Ho partecipato ieri sera a uno degli incontri quasi settimanali che si tengono il giovedì presso l’osteria Vamolà, a Bologna, “I giovedì di/versi” (info qui). Ieri sera il tema dell’incontro era la poesia civile, con presentazione di alcune esperienze e dibattito aperto in seguito. Si tratta di una situazione semiinformale, con i pro e i contro del caso. Più strutturata la parte di presentazioni, più selvaggio il dibattito, attorno a un lungo tavolo di osteria (una trentina i partecipanti), con una gestione un po’ anarchica di molte voci desiderose di dire la propria – e, purtroppo, molto rumore di fondo. Ma anche così, il dibattito è stato acceso e fecondo.
======
ESERCIZIO PROPOSTO 1: Nel testo da leggere, qual era il tema dell'incontro di ieri sera?
======
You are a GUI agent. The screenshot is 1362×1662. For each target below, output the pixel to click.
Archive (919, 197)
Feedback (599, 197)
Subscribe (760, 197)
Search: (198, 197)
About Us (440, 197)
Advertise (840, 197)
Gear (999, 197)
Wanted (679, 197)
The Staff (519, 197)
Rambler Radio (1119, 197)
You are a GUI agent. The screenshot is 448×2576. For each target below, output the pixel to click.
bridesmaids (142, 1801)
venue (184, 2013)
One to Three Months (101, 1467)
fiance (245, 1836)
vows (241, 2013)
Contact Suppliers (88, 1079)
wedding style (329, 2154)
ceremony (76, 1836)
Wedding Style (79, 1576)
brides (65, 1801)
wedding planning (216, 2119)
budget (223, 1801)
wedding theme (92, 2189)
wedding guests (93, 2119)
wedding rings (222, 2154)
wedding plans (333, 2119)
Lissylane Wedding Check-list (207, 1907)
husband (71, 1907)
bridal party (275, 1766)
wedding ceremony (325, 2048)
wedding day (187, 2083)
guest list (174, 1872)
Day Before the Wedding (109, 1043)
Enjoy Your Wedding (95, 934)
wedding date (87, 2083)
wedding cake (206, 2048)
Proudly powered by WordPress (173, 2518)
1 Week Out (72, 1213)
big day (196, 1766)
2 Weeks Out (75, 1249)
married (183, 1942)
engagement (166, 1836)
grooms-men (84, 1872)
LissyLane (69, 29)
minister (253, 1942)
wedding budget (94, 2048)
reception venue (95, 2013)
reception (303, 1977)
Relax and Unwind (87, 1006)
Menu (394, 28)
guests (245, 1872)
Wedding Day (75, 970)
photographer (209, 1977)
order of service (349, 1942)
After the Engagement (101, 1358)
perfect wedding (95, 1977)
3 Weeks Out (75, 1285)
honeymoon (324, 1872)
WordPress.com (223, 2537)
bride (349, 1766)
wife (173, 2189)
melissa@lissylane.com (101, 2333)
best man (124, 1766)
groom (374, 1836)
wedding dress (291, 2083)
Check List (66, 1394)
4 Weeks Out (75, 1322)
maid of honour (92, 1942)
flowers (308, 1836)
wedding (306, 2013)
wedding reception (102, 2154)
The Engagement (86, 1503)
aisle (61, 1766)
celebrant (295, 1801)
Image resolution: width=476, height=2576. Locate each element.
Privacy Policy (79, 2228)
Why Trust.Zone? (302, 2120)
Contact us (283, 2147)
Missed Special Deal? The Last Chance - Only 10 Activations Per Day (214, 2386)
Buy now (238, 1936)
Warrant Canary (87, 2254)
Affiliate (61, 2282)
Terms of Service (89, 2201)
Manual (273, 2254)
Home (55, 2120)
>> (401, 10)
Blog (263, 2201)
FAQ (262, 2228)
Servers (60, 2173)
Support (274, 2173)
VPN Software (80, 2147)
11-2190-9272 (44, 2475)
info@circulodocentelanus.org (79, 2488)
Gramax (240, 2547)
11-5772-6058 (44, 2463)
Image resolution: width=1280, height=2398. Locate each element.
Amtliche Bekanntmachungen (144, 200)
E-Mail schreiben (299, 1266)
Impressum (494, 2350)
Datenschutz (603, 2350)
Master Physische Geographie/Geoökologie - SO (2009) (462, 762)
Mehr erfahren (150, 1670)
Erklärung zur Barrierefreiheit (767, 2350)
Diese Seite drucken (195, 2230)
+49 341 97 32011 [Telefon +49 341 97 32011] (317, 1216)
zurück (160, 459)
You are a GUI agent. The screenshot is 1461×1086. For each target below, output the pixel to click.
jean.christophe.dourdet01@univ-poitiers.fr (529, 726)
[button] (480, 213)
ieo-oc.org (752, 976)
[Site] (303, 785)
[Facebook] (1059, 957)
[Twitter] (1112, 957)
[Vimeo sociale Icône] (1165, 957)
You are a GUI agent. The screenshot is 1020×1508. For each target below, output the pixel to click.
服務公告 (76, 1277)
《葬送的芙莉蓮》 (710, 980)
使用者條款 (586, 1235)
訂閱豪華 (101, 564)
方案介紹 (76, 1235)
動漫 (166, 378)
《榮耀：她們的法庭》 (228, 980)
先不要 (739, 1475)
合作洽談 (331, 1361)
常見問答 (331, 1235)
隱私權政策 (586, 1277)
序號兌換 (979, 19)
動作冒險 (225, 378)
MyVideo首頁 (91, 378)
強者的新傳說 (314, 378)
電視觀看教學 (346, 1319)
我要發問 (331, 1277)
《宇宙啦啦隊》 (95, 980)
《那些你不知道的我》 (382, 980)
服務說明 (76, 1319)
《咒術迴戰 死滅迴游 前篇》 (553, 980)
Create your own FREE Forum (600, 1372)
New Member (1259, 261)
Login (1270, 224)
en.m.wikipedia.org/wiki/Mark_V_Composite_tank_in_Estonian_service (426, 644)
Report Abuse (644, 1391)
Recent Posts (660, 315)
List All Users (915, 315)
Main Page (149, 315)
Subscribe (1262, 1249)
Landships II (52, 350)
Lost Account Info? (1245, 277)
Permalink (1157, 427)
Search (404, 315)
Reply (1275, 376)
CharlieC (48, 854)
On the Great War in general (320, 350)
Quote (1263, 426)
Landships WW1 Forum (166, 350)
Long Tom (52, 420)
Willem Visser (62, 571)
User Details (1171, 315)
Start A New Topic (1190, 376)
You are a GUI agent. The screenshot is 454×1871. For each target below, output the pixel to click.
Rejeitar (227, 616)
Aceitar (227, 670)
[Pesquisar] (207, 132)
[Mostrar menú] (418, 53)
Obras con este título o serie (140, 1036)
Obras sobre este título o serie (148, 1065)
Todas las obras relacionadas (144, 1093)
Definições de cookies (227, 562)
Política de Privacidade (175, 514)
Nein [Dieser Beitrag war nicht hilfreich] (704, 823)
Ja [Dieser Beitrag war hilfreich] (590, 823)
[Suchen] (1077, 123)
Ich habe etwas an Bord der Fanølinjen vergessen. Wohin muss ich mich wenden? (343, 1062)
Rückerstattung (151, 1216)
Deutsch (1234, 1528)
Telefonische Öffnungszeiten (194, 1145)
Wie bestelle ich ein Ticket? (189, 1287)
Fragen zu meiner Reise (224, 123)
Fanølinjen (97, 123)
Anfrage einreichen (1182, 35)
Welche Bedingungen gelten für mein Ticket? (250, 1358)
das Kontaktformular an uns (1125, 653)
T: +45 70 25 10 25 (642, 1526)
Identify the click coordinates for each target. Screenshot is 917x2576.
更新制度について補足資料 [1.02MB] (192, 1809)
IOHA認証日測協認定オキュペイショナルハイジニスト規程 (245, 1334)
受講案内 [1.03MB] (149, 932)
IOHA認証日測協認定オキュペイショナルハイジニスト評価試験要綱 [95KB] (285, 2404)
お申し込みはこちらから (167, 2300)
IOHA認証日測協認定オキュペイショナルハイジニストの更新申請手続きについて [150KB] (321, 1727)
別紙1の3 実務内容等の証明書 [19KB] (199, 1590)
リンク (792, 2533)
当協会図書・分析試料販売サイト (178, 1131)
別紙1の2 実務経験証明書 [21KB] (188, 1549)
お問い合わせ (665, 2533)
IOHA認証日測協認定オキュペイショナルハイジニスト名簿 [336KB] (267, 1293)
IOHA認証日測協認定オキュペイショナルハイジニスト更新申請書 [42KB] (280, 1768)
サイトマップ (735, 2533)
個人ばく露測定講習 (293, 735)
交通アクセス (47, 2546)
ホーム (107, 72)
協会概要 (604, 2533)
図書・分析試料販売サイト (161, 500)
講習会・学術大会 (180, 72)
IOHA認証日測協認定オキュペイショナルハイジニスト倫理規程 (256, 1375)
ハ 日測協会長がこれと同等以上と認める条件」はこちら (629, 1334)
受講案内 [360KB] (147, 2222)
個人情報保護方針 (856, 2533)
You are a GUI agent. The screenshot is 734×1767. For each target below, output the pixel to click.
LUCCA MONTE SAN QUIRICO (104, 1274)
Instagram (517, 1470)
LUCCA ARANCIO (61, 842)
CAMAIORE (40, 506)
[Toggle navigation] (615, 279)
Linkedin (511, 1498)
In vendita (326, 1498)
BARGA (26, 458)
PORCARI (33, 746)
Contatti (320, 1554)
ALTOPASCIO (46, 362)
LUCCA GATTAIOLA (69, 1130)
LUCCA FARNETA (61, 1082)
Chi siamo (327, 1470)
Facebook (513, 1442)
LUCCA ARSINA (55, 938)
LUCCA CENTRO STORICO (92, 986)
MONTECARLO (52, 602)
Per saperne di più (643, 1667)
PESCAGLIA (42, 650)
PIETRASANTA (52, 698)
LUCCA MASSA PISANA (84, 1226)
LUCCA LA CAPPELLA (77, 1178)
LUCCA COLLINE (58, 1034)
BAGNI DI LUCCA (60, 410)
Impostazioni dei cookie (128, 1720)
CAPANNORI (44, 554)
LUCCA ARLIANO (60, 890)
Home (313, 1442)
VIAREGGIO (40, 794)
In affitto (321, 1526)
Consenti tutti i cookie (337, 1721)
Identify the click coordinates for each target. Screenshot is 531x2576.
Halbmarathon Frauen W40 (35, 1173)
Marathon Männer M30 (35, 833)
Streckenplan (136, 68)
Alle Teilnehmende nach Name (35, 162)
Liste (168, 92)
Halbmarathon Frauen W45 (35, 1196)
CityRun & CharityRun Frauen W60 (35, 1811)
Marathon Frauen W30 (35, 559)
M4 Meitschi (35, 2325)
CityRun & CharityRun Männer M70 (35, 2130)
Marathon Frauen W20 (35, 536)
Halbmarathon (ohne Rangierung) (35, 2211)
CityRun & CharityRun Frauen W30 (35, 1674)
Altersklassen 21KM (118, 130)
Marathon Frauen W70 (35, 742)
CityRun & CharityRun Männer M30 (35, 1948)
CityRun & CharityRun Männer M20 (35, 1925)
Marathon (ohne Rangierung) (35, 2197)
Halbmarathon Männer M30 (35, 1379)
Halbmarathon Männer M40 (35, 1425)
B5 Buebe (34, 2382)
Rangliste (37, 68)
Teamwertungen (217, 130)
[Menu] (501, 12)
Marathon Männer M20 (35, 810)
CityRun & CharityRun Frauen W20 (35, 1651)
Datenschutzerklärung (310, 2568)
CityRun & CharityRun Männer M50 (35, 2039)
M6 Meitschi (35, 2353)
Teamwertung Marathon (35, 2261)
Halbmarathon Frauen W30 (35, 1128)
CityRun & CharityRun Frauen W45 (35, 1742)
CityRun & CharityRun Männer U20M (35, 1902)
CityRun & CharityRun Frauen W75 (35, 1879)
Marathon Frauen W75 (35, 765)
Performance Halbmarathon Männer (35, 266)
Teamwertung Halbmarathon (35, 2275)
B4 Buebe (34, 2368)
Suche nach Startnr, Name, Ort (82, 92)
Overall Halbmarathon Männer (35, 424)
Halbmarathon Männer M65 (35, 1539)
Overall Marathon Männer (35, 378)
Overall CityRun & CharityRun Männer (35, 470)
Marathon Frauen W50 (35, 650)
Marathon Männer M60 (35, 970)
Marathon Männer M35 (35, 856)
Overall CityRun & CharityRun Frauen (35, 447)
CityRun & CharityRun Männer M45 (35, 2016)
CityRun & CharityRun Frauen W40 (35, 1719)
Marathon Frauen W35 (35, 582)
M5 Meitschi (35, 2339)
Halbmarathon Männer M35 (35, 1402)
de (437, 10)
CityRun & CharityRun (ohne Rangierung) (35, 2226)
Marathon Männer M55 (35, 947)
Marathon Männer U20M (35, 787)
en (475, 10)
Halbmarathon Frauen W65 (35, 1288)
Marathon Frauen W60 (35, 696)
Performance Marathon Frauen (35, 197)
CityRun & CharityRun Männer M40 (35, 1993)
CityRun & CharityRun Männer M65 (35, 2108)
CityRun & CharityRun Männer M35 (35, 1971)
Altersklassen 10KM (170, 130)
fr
======
ESERCIZIO PROPOSTO 2: Riporta in una tabella Markdown con le colonne Numero e Riga del record le righe dei record che vanno dall'inizio dei record fino alla riga con "guest list (174, 1872)", entrambe incluse, omettendo quelle vuote.

SOLUZIONE 1: La poesia civile.

SOLUZIONE 2:
| Numero | Riga del record |
|---|---|
| 1 | You are a GUI agent. The screenshot is 1362×1662. For each target below, output the pixel to click. |
| 2 | Archive (919, 197) |
| 3 | Feedback (599, 197) |
| 4 | Subscribe (760, 197) |
| 5 | Search: (198, 197) |
| 6 | About Us (440, 197) |
| 7 | Advertise (840, 197) |
| 8 | Gear (999, 197) |
| 9 | Wanted (679, 197) |
| 10 | The Staff (519, 197) |
| 11 | Rambler Radio (1119, 197) |
| 12 | You are a GUI agent. The screenshot is 448×2576. For each target below, output the pixel to click. |
| 13 | bridesmaids (142, 1801) |
| 14 | venue (184, 2013) |
| 15 | One to Three Months (101, 1467) |
| 16 | fiance (245, 1836) |
| 17 | vows (241, 2013) |
| 18 | Contact Suppliers (88, 1079) |
| 19 | wedding style (329, 2154) |
| 20 | ceremony (76, 1836) |
| 21 | Wedding Style (79, 1576) |
| 22 | brides (65, 1801) |
| 23 | wedding planning (216, 2119) |
| 24 | budget (223, 1801) |
| 25 | wedding theme (92, 2189) |
| 26 | wedding guests (93, 2119) |
| 27 | wedding rings (222, 2154) |
| 28 | wedding plans (333, 2119) |
| 29 | Lissylane Wedding Check-list (207, 1907) |
| 30 | husband (71, 1907) |
| 31 | bridal party (275, 1766) |
| 32 | wedding ceremony (325, 2048) |
| 33 | wedding day (187, 2083) |
| 34 | guest list (174, 1872) |